## BRIEF
Find every line in the records below that holds the word "icon", and copy it out.

Screenshot grounding data
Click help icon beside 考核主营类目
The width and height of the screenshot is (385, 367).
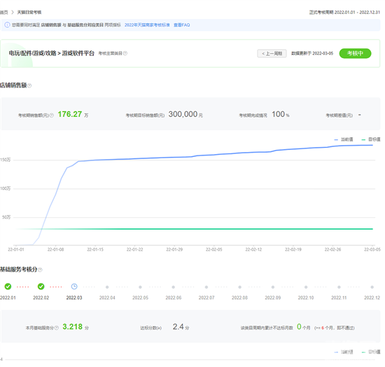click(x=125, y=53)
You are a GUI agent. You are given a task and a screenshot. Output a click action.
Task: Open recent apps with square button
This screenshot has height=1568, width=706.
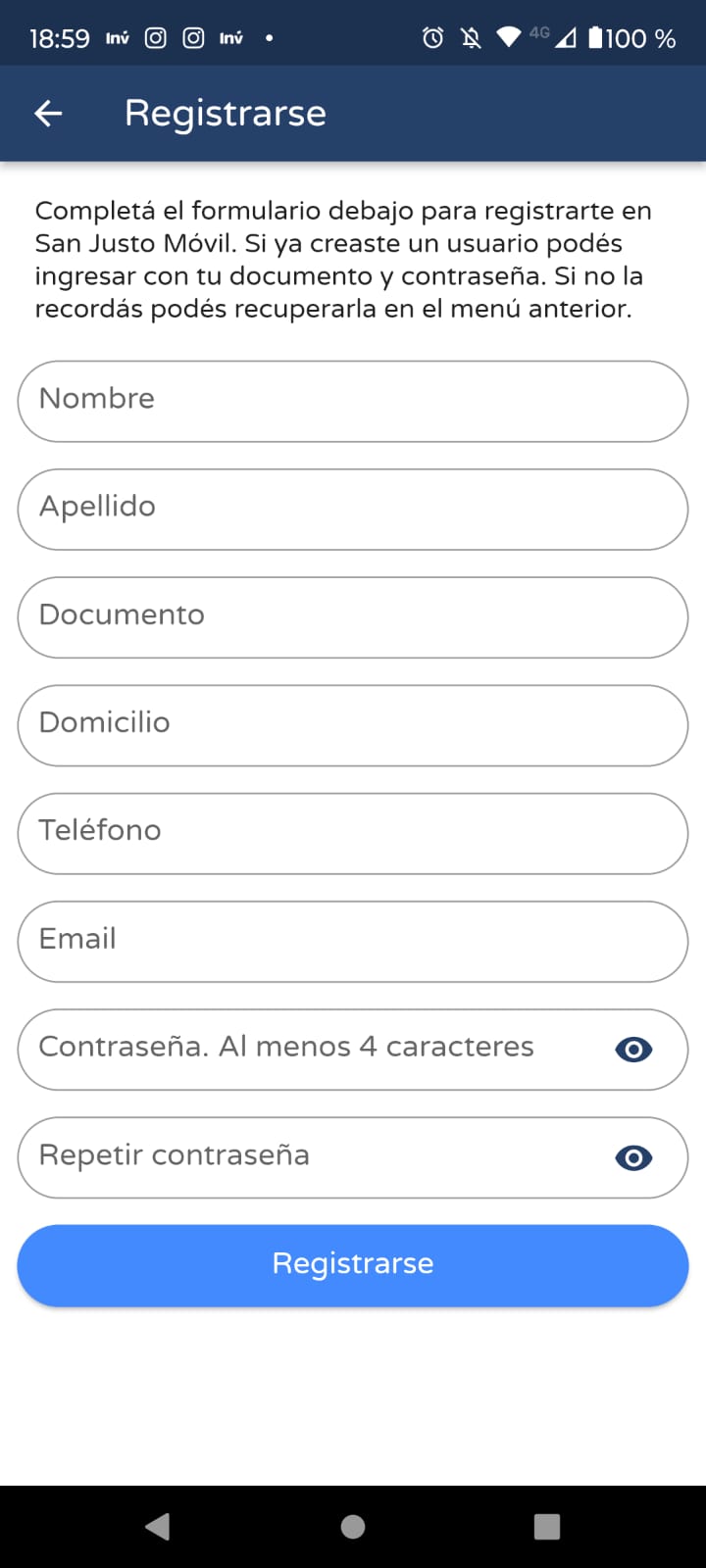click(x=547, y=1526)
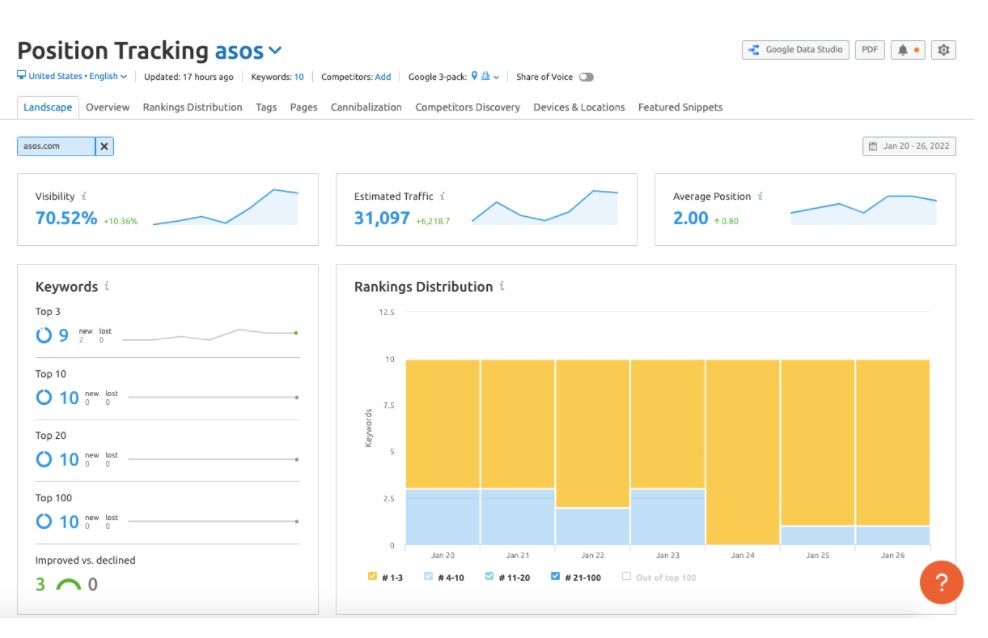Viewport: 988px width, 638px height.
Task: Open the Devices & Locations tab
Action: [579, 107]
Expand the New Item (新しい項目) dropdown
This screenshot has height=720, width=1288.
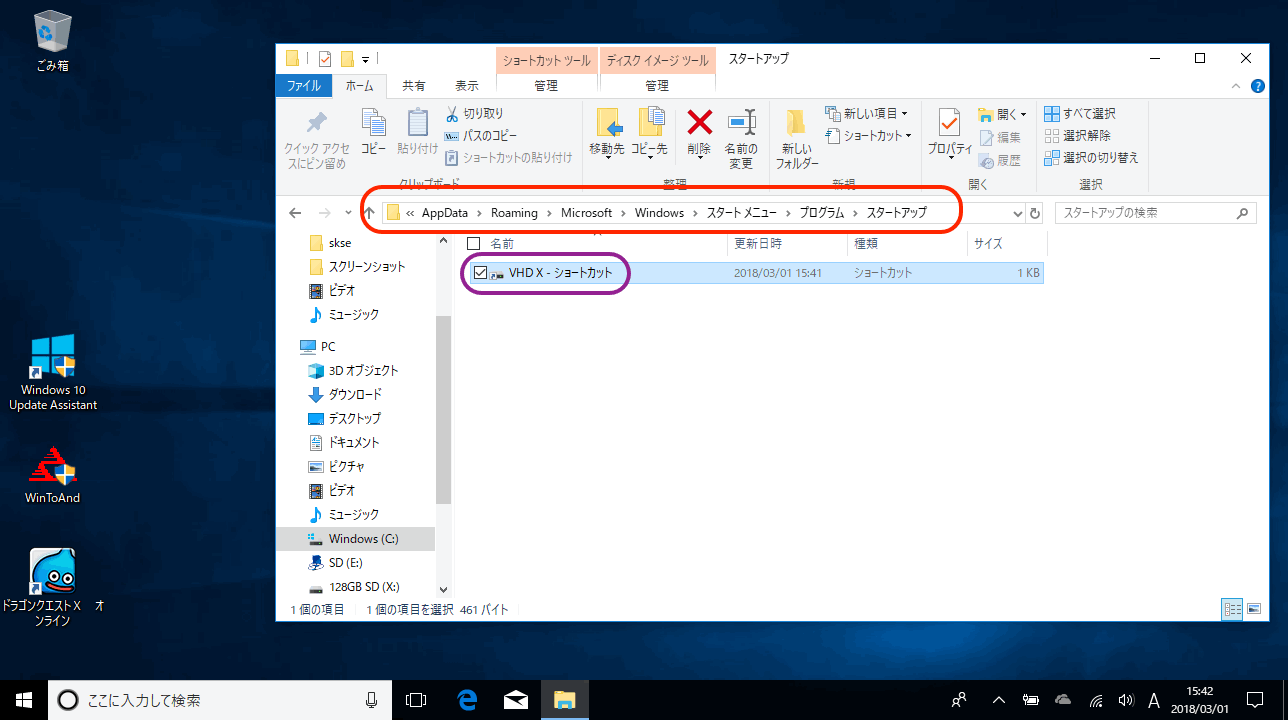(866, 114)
--
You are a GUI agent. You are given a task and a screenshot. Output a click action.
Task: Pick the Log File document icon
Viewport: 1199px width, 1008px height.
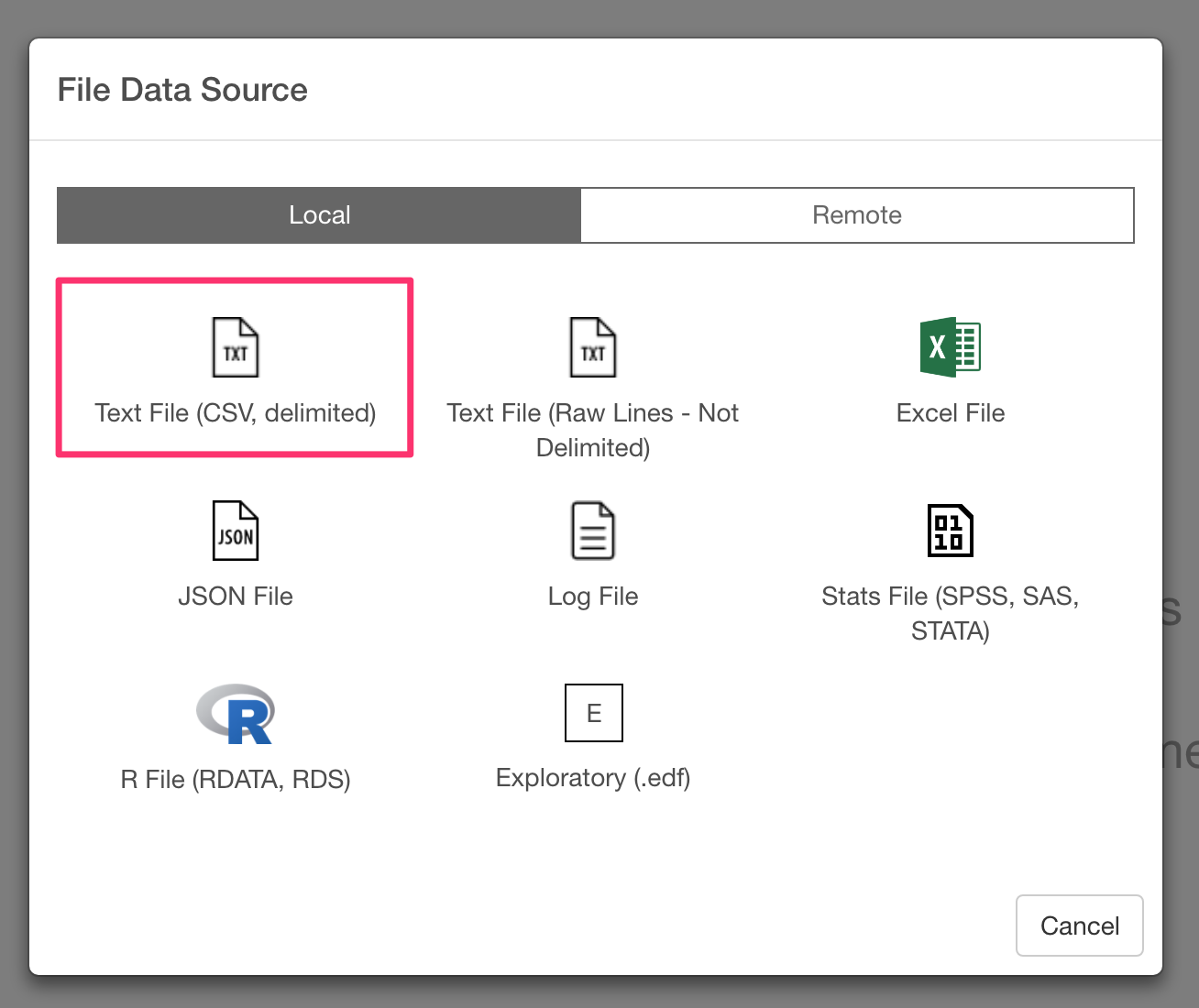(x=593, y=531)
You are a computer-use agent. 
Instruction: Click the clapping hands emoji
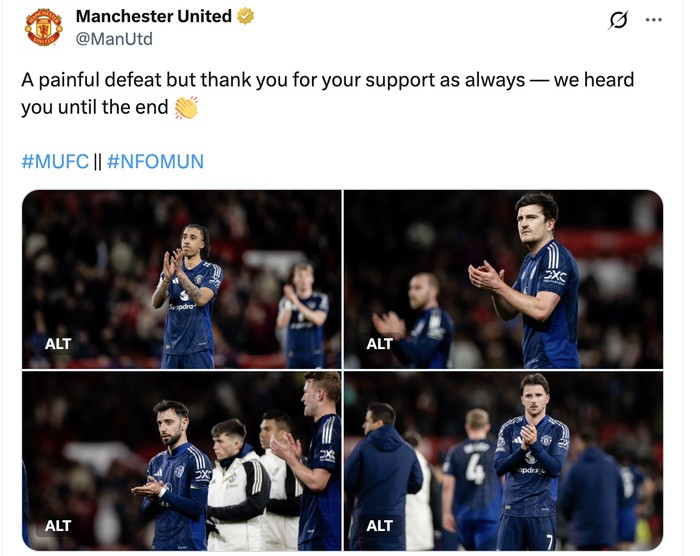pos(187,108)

## TASK RESULT
Click help icon beside 考核主营类目
Task: Pick the Log File document icon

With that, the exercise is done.